Il est notamment ressorti des écoutes téléphoniques effectuées qu’un dénommé G.________, né [...] et domicilié à Chardonne, serait impliqué dans cet important trafic de drogue (PV des opérations du 5 février 2015, p. 17).
Le 5 février 2015, le Procureur a décidé de l’extension de l’instruction pénale contre G.________ pour infraction grave à la Loi fédérale sur les stupéfiants.
b) G.________ a été interpellé par la police le 26 mars 2015. Il lui est reproché de s’être, le 25 mars 2015, rendu en compagnie de [...] (déféré séparément) à Rotterdam (Pays-Bas) pour récupérer environ 210 grammes de cocaïne, vraisemblablement destinée à être vendue à des tiers. Il aurait caché la drogue dans le plafonnier de sa voiture. Il lui est également reproché de consommer de la cocaïne et de la marijuana de manière occasionnelle.
Lors de son audition d’arrestation par le Procureur, G.________ a reconnu avoir transporté environ 210 grammes de cocaïne des Pays-Bas à Chardonne. Il a toutefois prétendu que cette drogue était destinée à sa consommation personnelle et à des amis, dont il n’a pas voulu donner l’identité (PV aud. du 27 mars 2015).
c) Par demande du 27 mars 2015, le Ministère public a requis que la détention provisoire de G.________ soit ordonnée pour une durée de trois mois, invoquant l’existence d’un risque de collusion.

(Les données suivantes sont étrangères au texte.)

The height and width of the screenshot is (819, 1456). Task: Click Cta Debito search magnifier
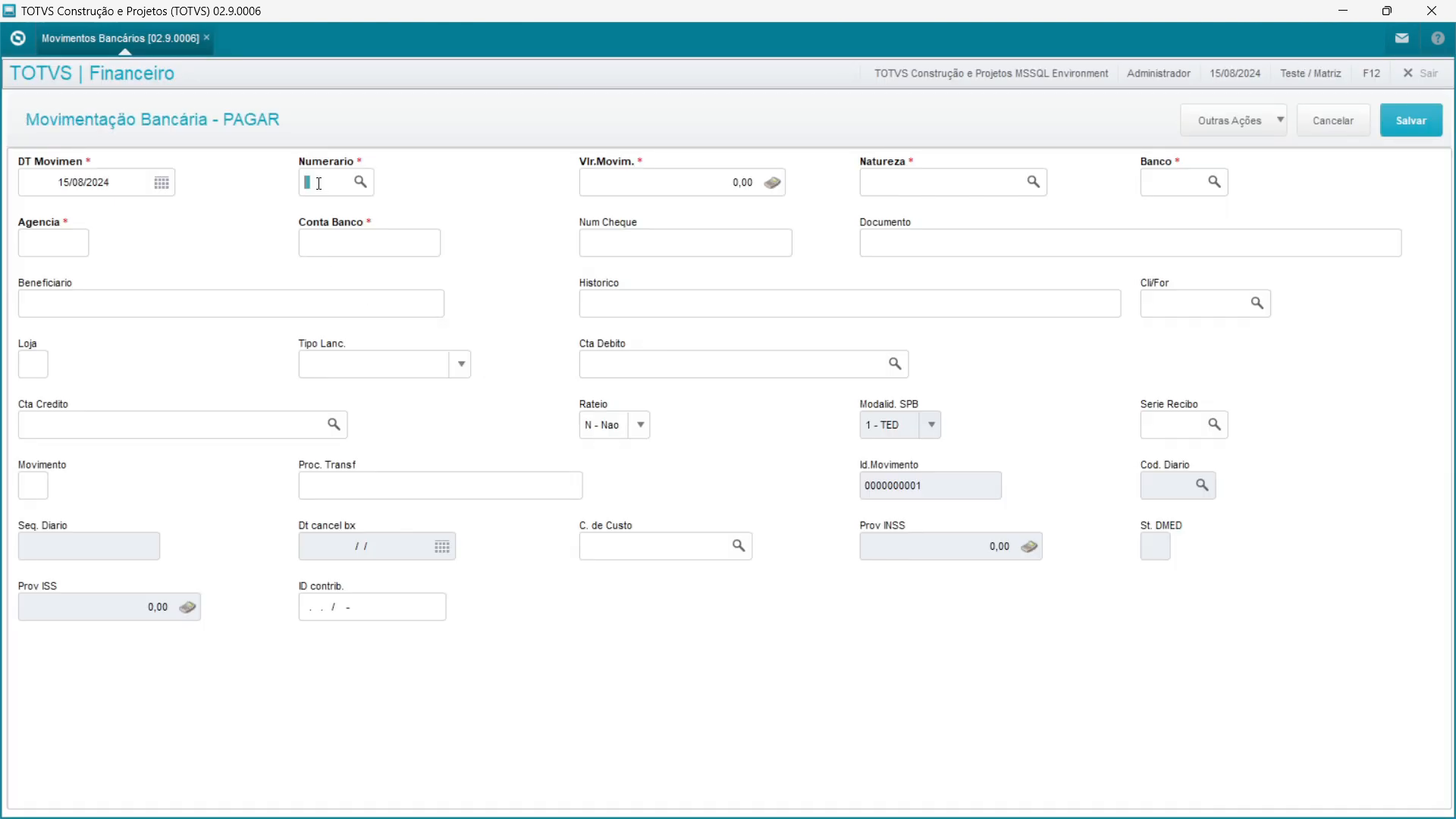(895, 364)

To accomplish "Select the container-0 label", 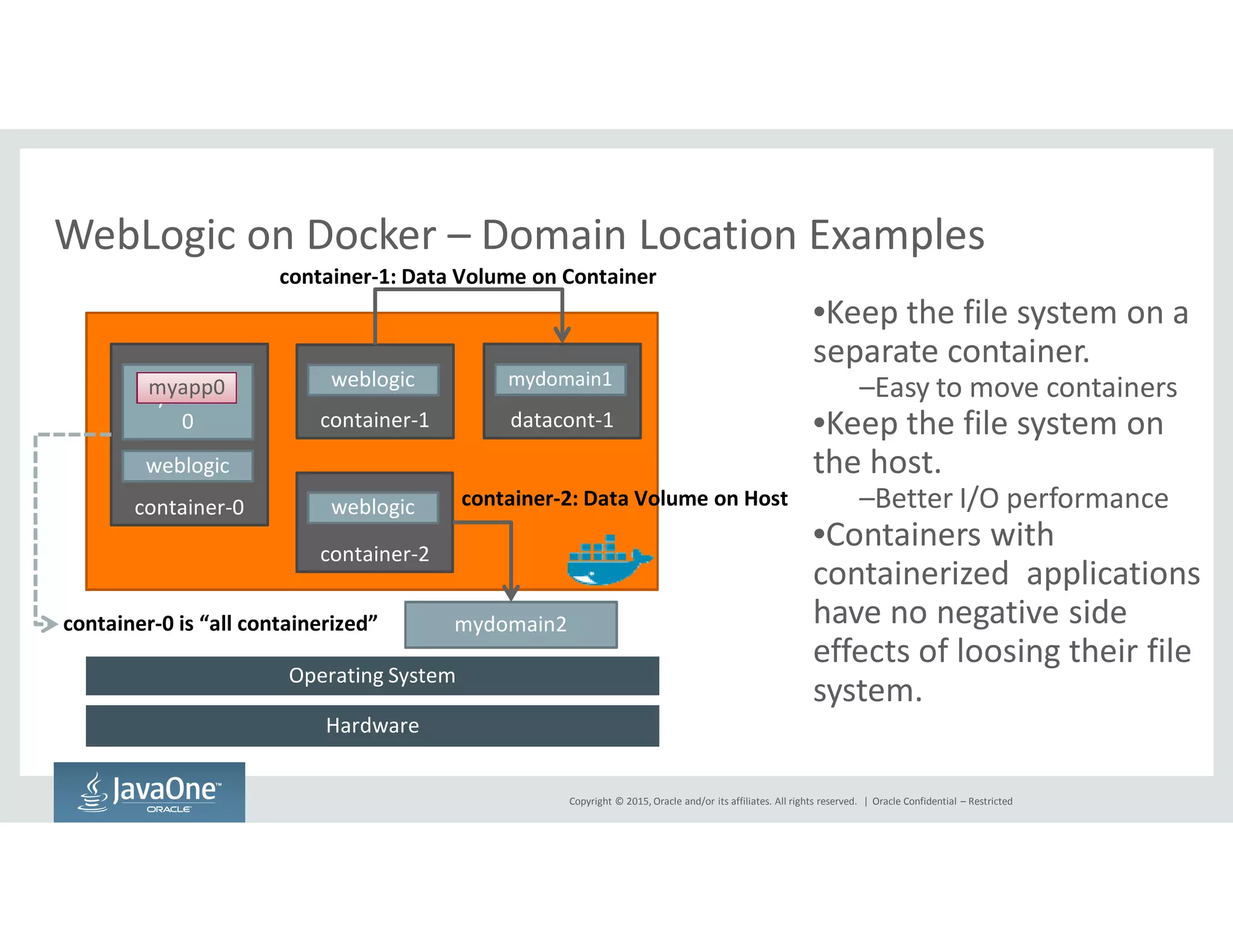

Par ordonnance du 28 mars 2015, le Tribunal des mesures de contrainte a notamment ordonné la détention provisoire de G.________ pour une durée d’un mois, soit au plus tard jusqu’au 26 avril 2015. Le recours déposé contre cette ordonnance a été rejeté par la cour de céans (CREP 13 avril 2015/241).
B. Le 16 avril 2015, le Ministère public a requis la prolongation de la détention provisoire de G.________.
Dans ses déterminations du 20 avril 2015, G.________ a conclu au rejet de la demande de prolongation de la détention provisoire et à sa libération, le 26 avril 2015, aux motifs que le risque de collusion ne serait pas réalisé.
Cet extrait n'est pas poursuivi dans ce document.